Results: In all women, the effect sizes associated with a doubling of lifetime exposure were 8.4% (p = 0.009) for HP, 6.9% (p = 0.10) for LP, 0.77 mmol/day (p = 0.003) for urinary calcium, -0.009 g/cm (p = 0.055) for proximal forearm bone density, and -16.8% (p = 0.065) for serum parathyroid hormone. In 144 postmenopausal women, the corresponding effect sizes were -0.01223 g/cm (p = 0.008) for distal forearm bone density, 4.7% (p = 0.064) for serum calcitonin, and 10.2% for bone-specific alkaline phosphatase. In all women, the effect sizes associated with a doubling of recent exposure were 7.2% (p = 0.001) for urinary HP, 7.2% (p = 0.021) for urinary LP, -9.0% (p = 0.097) for serum parathyroid hormone, and 5.5% (p = 0.008) for serum calcitonin. Only one woman had renal tubular dysfunction (urinary retinol-binding protein > 338 µg/day).
Conclusions: In the absence of renal tubular dysfunction, environmental exposure to cadmium increases bone resorption in women, suggesting a direct osteotoxic effect with increased calciuria and reactive changes in calciotropic hormones.

Cadmium is a persistent environmental toxicant (Hogervorst et al. 2007; Lauwerys and Hoet 2001). Sources of cadmium pollution are past and present emissions from nonferrous industries, waste incineration, use of cadmium-containing phosphate fertilizers and sewage sludge, and the burning of fossil fuels (Lauwerys and Hoet 2001). Human exposure to cadmium occurs through consumption of contaminated food or water (Hogervorst et al. 2007; Watanabe et al. 2004) or by inhalation of tobacco smoke or polluted air (Hogervorst et al. 2007). Cadmium accumulates in the human body, in particular in the liver and kidneys, and has an elimination half-life of 10-30 years (Järup et al. 1998). The urinary excretion of cadmium over 24 hr is a biomarker of lifetime exposure (Järup et al. 1998). Cadmium causes glomerular and tubular renal dysfunction (Staessen et al. 1994) and increases calciuria (Staessen et al. 1991).

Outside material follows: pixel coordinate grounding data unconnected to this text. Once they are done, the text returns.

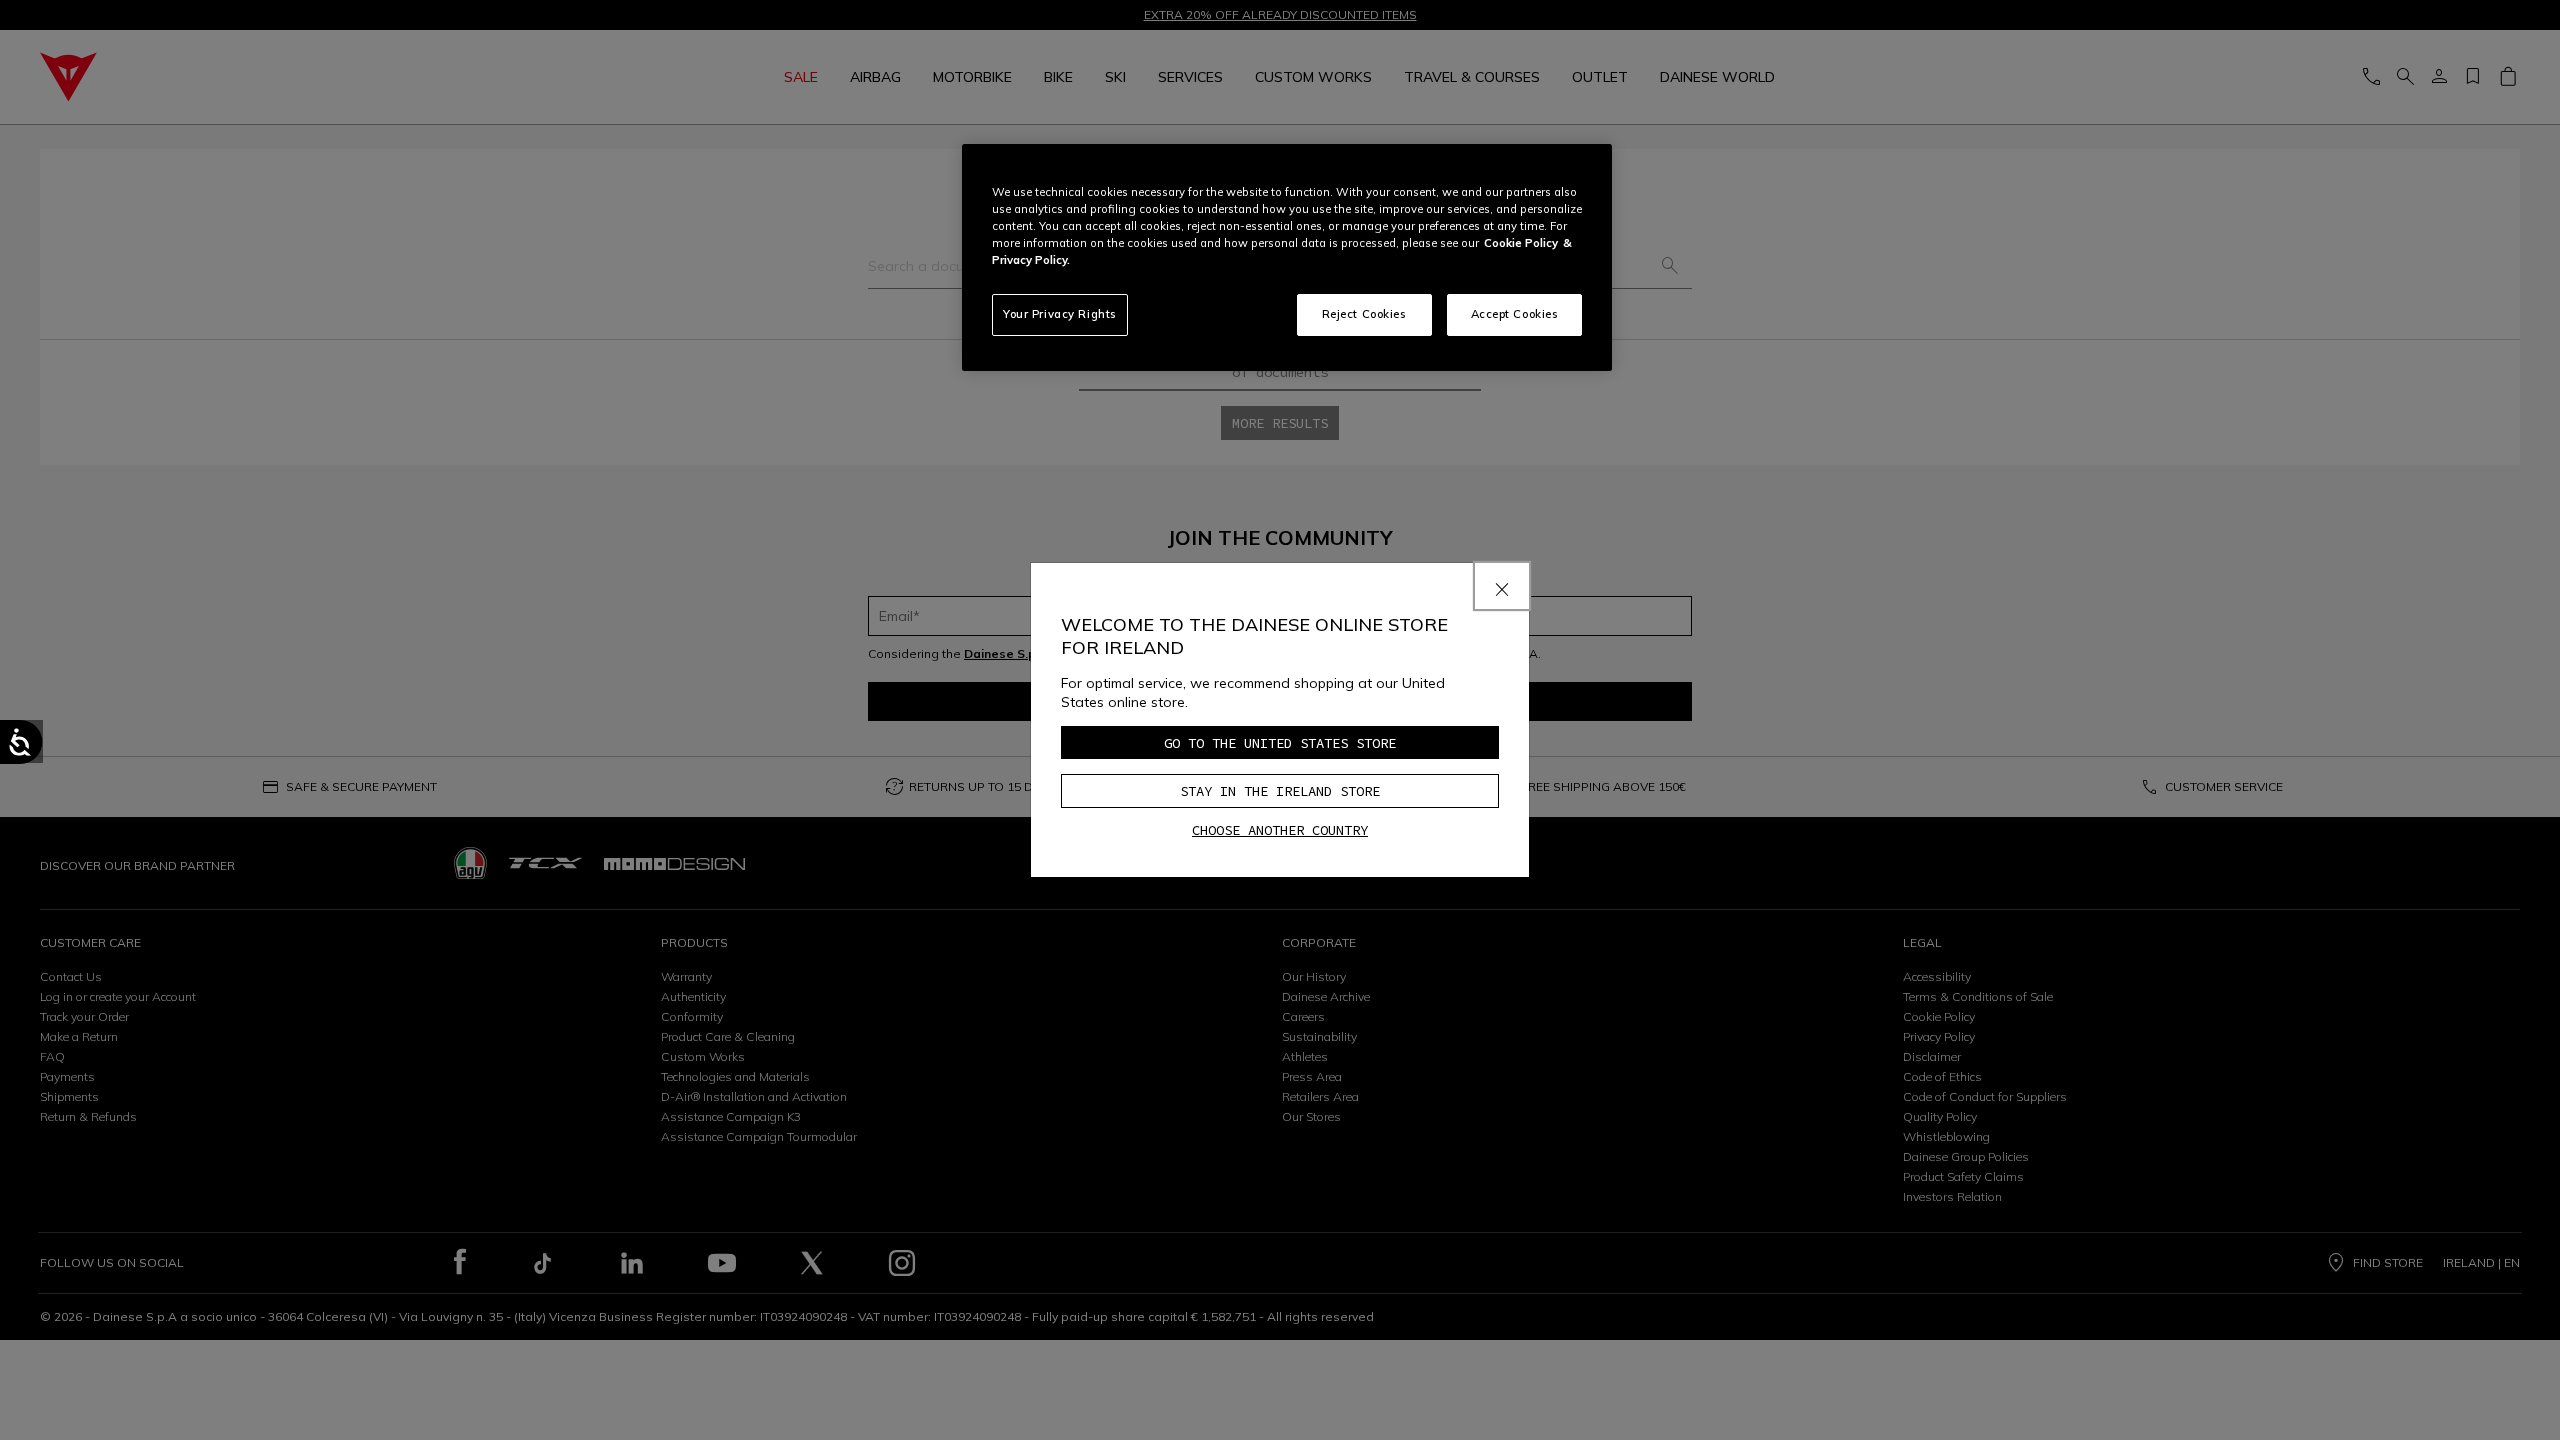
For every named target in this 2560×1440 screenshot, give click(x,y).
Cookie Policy (1521, 243)
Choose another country (1280, 830)
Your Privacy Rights (1060, 314)
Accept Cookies (1515, 314)
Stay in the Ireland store (1280, 791)
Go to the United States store (1280, 743)
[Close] (1502, 586)
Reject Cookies (1364, 314)
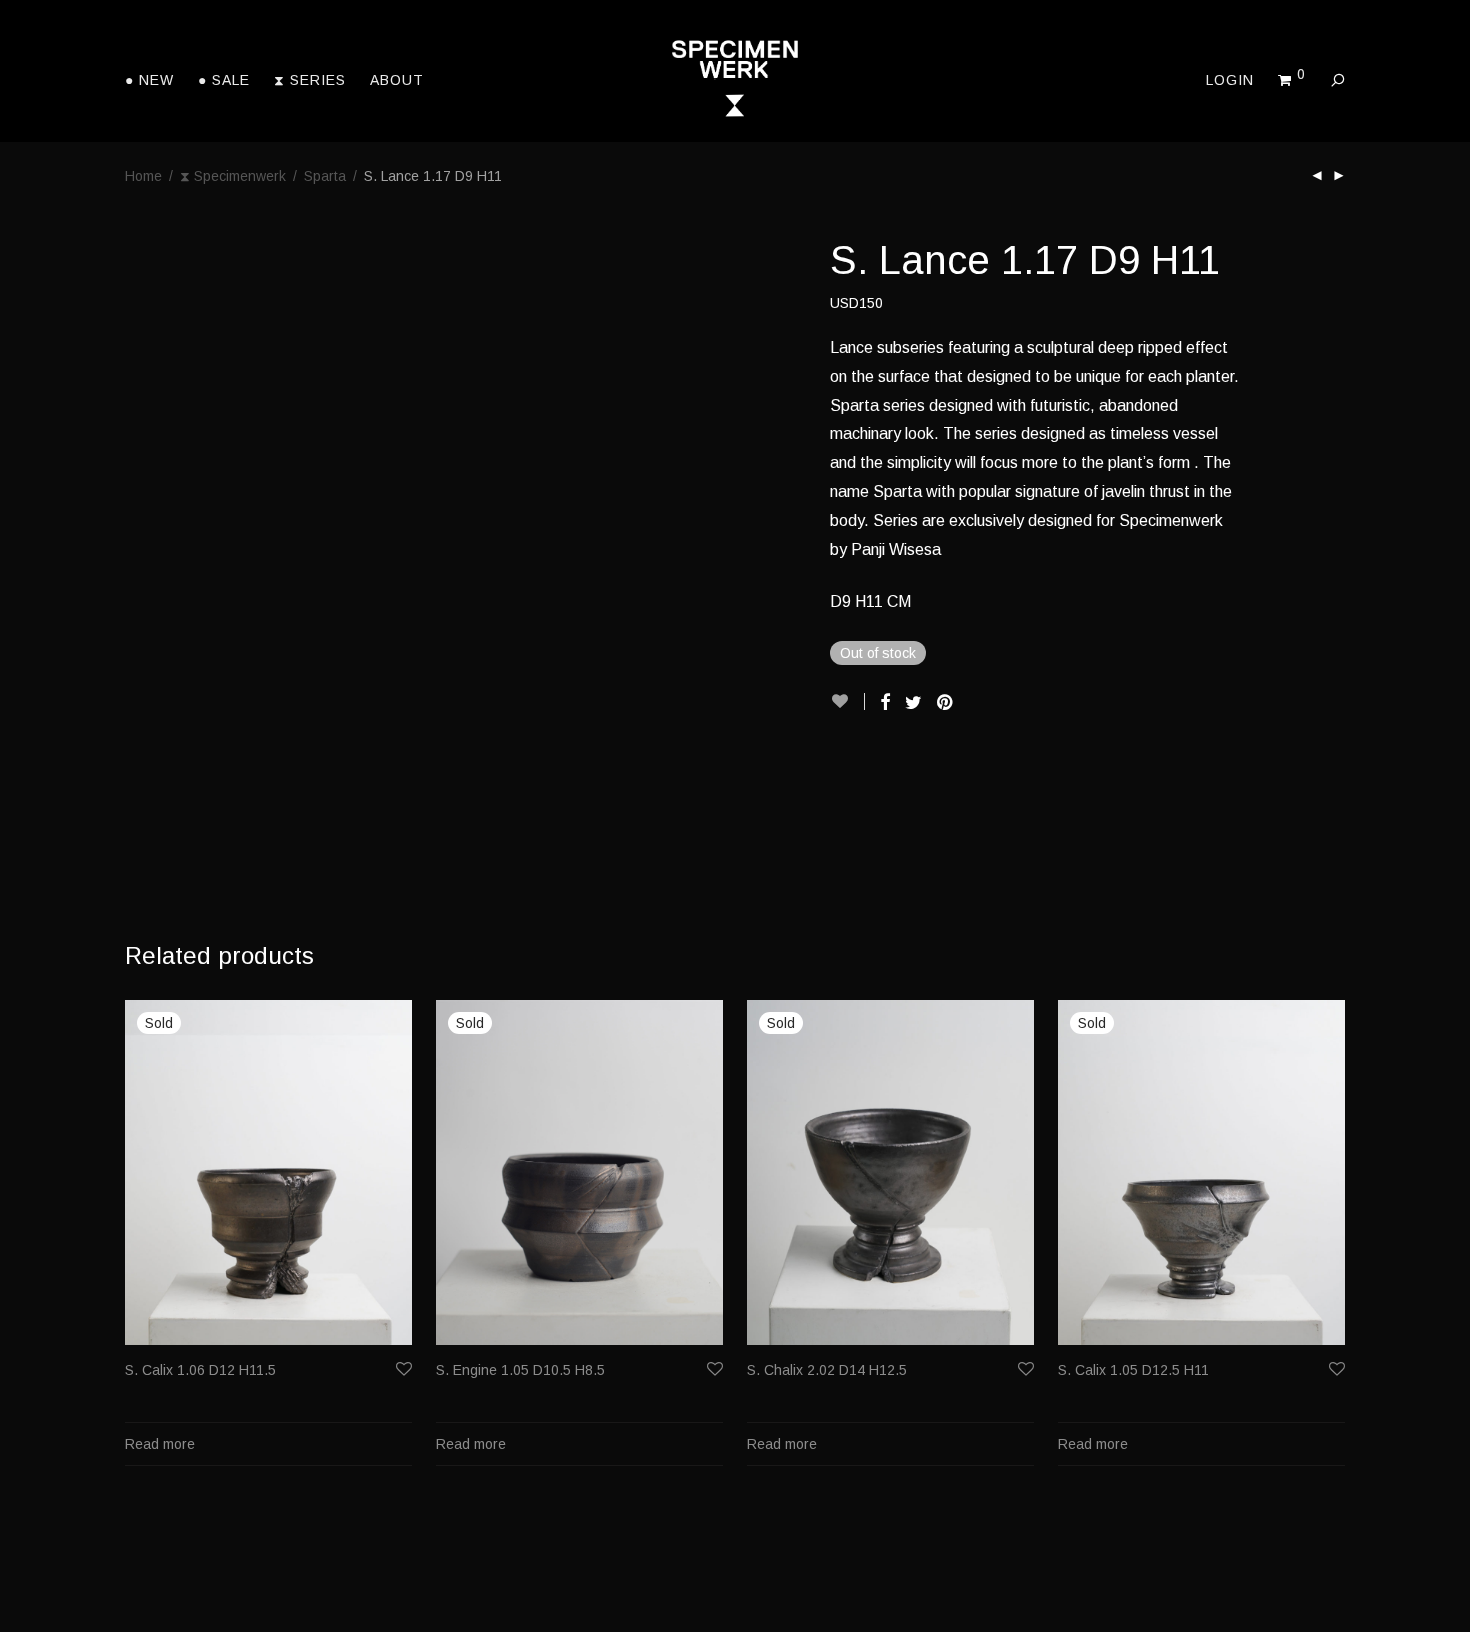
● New (149, 80)
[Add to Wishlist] (847, 701)
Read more (160, 1444)
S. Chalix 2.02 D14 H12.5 (827, 1370)
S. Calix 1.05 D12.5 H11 (1133, 1370)
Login (1230, 80)
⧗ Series (310, 80)
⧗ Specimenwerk (233, 176)
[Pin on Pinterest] (946, 703)
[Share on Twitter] (913, 703)
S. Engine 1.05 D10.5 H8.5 (520, 1370)
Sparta (325, 176)
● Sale (224, 80)
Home (143, 176)
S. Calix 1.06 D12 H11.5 (200, 1370)
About (397, 80)
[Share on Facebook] (885, 703)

200 million people worldwide have osteoporosis and that the prevalence of this disease is escalating (Reginster and Burlet 2006). Staessen et al. (1999) showed that low-level environmental cadmium exposure promotes osteoporosis and leads to a higher risk of fractures, especially in postmenopausal women. Women are at greater risk of developing cadmium toxicity than are men (Choudhury et al. 2001). Animal (Wang et al. 1994) and in vitro (Regunathan et al. 2003) studies suggest that cadmium might have direct toxic effects on bone, but convincing evidence for such an effect in humans does not exist. The development of biochemical assays that measure pyridinium crosslinks of collagen, which are specific markers of bone resorption (McLaren et al. 1992), greatly facilitates the exploration of cadmium's osteotoxicity. In view of the epidemic of osteoporosis (Reginster and Burlet 2006) and the ubiquitous distribution of cadmium pollution (Lauwerys and Hoet 2001), we used urinary crosslinks as a marker to investigate the possible direct osteotoxicity of cadmium (over and beyond its indirect effects on bone via increased calciuria) (Staessen et al. 1991) in Flemish women living in districts with low to moderate environmental cadmium pollution.